EXERCISE OBJECTIVE — Set down the entries below exactly; drop the pictures.

PROVIDED DATA —
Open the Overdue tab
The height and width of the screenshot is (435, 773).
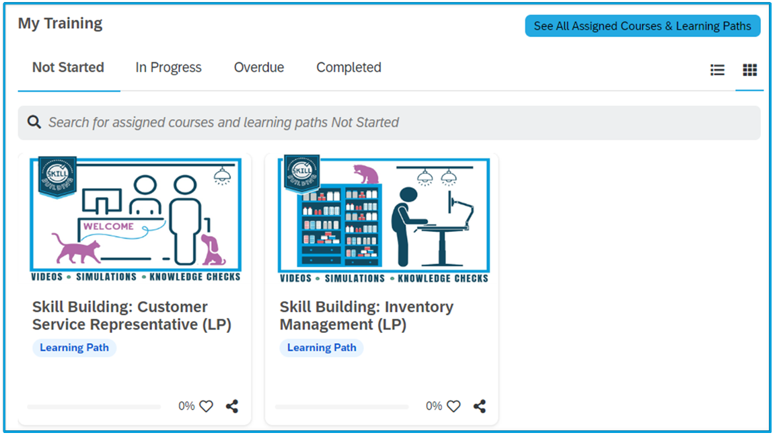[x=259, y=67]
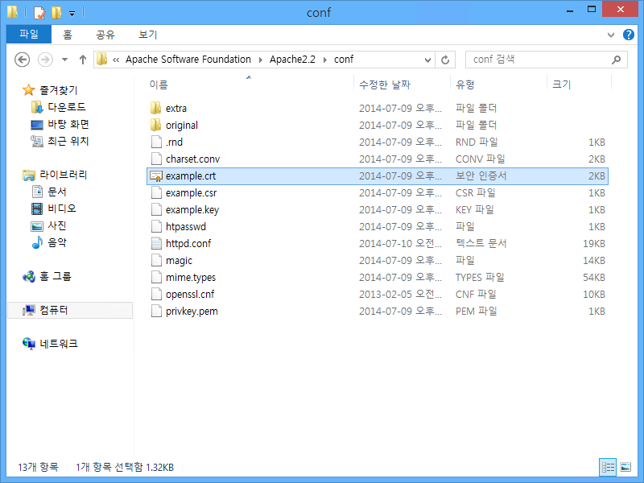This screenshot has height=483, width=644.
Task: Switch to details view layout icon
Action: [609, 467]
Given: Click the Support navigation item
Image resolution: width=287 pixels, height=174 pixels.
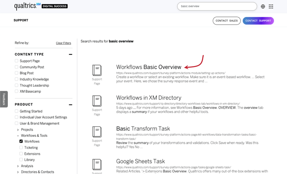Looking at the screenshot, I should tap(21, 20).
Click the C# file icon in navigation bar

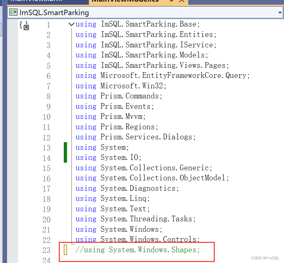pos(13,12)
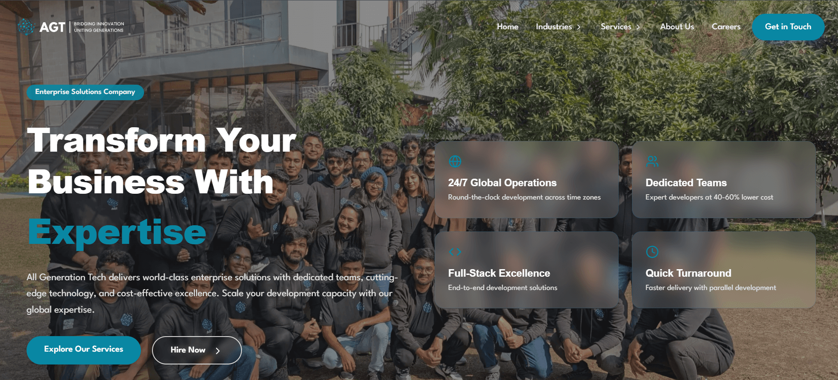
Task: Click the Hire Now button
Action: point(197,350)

ANSWER BOX —
Open the Overdue tab
The height and width of the screenshot is (435, 773).
[x=259, y=67]
This screenshot has height=483, width=644.
Task: Switch to details view layout icon
Action: [609, 467]
Given: Click the Support navigation item
Image resolution: width=287 pixels, height=174 pixels.
Looking at the screenshot, I should tap(21, 20).
Click the C# file icon in navigation bar

pos(13,12)
Task: Click the Hire Now button
Action: point(197,350)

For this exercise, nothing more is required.